This could be due to having one or multiple outliers in the data.
boxplot(drugs$price_usd, main = "Boxplot of Drug Prices")
While the box plot doesn’t show any outliers, it doesn’t necessarily mean that the result from the regression analysis reflects the full picture. For more accurate price comparison, it may be better to compare drugs within the same classification or from the same manufacturers.
hist(drugs$price_usd, breaks=20, main="Price distribution in USD",
xlab = "Price", ylab= "Frequency")
The data shown in the histogram isn’t normally distributed, which limits our hypothesis testing methods to non-parametric tests.
table(drugs$drug_class)
##
## Analgesic Anti-inflammatory Antibiotic Antidepressant
## 126 158 143 156
## Antifungal Antihistamine Antipsychotic Antipyretic
## 144 143 147 134
## Antiviral Vaccine
## 141 144
boxplot(price_usd ~ drug_class, data = drugs, main = "Price by Drug Type", cex.axis=0.7, las=2)

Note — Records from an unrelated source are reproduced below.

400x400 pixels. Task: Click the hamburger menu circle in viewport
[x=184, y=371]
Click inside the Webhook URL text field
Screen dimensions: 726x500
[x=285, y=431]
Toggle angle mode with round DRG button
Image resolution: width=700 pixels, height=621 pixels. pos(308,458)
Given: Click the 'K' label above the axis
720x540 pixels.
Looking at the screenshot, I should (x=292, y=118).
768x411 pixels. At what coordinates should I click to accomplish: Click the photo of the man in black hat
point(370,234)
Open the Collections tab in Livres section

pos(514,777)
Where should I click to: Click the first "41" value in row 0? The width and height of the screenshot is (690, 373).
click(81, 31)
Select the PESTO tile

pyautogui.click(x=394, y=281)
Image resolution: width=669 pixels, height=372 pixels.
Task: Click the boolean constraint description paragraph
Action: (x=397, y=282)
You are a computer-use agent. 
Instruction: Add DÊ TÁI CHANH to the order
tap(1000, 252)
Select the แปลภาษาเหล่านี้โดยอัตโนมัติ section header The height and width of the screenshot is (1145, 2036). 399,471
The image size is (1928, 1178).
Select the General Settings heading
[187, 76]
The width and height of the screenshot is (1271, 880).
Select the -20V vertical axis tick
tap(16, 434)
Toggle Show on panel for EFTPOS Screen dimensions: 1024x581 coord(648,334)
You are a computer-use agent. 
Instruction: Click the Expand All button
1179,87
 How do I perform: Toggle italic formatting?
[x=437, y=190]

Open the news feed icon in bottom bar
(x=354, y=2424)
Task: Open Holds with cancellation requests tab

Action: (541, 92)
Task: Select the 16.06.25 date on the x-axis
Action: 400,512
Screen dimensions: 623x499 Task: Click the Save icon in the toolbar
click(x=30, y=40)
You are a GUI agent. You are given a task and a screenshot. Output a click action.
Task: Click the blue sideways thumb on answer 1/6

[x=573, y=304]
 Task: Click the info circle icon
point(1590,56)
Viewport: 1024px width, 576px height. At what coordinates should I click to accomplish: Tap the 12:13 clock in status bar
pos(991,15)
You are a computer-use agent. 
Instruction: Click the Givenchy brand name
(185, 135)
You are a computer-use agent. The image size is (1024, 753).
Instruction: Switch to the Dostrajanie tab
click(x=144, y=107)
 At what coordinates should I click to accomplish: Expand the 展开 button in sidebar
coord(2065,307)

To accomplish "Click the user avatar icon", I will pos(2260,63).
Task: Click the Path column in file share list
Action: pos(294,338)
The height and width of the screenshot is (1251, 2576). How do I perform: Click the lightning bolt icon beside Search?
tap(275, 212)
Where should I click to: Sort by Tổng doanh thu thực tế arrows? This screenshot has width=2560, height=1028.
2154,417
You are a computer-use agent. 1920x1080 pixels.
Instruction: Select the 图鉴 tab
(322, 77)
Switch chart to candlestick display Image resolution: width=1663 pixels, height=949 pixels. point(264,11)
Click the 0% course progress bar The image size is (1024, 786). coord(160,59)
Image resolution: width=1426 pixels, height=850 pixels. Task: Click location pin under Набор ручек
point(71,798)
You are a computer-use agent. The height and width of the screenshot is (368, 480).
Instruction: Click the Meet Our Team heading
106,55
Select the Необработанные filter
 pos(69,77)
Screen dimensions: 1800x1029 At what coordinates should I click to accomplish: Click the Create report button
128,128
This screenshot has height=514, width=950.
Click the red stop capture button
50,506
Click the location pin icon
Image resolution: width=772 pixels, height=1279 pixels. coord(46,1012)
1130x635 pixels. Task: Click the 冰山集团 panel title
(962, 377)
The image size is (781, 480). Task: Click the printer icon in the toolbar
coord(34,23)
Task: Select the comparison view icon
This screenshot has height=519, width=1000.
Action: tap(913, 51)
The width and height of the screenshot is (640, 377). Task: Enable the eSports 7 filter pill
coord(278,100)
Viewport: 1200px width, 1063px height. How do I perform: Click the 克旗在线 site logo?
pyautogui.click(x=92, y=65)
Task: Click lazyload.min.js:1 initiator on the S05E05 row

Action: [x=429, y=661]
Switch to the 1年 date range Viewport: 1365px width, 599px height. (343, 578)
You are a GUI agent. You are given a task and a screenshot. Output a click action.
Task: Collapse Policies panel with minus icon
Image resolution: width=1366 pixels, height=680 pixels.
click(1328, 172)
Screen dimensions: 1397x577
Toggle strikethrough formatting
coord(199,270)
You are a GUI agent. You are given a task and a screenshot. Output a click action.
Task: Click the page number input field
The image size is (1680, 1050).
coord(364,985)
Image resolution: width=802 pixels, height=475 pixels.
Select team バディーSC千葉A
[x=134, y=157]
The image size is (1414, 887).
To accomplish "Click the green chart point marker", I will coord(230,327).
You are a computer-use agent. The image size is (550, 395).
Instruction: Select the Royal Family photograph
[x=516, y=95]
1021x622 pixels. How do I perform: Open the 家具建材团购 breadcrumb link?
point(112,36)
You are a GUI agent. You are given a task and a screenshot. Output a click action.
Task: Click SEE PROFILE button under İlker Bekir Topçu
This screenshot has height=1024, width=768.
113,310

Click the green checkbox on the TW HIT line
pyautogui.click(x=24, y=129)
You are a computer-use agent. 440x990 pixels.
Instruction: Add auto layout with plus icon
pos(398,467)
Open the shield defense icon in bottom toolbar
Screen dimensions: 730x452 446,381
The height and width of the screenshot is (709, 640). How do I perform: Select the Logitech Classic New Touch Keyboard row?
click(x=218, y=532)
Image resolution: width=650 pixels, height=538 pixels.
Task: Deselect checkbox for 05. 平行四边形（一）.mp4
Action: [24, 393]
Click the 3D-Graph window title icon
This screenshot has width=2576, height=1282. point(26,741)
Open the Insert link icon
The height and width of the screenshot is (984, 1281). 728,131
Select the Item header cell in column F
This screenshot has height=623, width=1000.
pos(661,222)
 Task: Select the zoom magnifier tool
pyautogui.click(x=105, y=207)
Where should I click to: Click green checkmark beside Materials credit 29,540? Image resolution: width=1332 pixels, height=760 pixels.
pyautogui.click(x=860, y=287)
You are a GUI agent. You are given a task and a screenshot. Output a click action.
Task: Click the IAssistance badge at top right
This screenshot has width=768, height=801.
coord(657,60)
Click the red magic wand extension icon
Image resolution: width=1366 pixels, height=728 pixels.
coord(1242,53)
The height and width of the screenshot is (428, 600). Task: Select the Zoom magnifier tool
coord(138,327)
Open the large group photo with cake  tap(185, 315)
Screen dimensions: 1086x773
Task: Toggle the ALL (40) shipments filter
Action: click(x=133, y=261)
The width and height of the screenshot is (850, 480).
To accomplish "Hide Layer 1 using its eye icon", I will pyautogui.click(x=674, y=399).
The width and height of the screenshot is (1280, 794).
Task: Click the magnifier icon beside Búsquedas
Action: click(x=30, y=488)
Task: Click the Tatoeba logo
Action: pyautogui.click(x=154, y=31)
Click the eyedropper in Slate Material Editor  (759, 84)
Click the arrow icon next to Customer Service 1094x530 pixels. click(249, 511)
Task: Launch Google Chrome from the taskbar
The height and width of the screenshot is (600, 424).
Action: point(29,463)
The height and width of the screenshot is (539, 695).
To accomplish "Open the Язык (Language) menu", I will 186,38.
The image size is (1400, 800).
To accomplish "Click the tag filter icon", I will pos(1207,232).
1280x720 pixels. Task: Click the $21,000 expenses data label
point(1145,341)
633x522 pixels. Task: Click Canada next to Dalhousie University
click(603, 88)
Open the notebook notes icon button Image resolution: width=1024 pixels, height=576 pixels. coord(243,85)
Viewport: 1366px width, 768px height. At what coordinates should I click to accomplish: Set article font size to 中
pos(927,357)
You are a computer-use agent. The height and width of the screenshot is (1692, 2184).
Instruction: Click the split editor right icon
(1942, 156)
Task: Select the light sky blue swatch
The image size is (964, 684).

antidepressant <- drugs[drugs$drug_class == "Antidepressant",]
head(antidepressant)
## drug_name manufacturer approval_year drug_class
## 1 Seroxetine50 AstraZeneca 1996 Antidepressant
## 5 Amoxstatin62 Pfizer Inc. 2003 Antidepressant
## 17 Cefzole42 GlaxoSmithKline 1996 Antidepressant
## 32 Fenoparin78 Johnson & Johnson 2007 Antidepressant
## 40 Mecoprofen83 Johnson & Johnson 1999 Antidepressant
## 57 Daxomab70 Moderna Therapeutics 2009 Antidepressant
## indications side_effects dosage_mg
## 1 Allergy relief Fatigue, Nausea 260
## 5 Psychosis control Insomnia, Dry mouth, Fatigue 430
## 17 Pain relief Blurred vision 770
## 32 Allergy relief Fatigue 460
## 40 Pain relief Blurred vision, Nausea 50
## 57 Inflammation reduction Fatigue, Diarrhea 120
## administration_route contraindications warnings price_usd
## 1 Rectal Bleeding disorders Avoid alcohol 192.43
## 5 Topical Bleeding disorders Do not operate machinery 281.48
## 17 Rectal Asthma Take with food 85.40
## 32 Sublingual Asthma Do not operate machinery 451.54
## 40 Intramuscular Diabetes Avoid alcohol 369.83
## 57 Sublingual Diabetes Avoid sunlight exposure 41.95
## batch_number expiry_date side_effect_severity approval_status
## 1 MV388Pl 2026-11-29 Mild Pending
## 5 Fa621Sw 2027-12-28 Moderate Pending
## 17 JW654ck 2027-06-07 Severe Rejected
## 32 lR165PH 2027-11-28 Mild Approved
## 40 ZF007mi 2028-01-10 Mild Rejected
## 57 OW258yR 2027-01-06 Mild Rejected
antidepressant_1994_to_2004 <- antidepressant[antidepressant$approval_year >= 1994 & antidepressant$approval_year <= 2004,]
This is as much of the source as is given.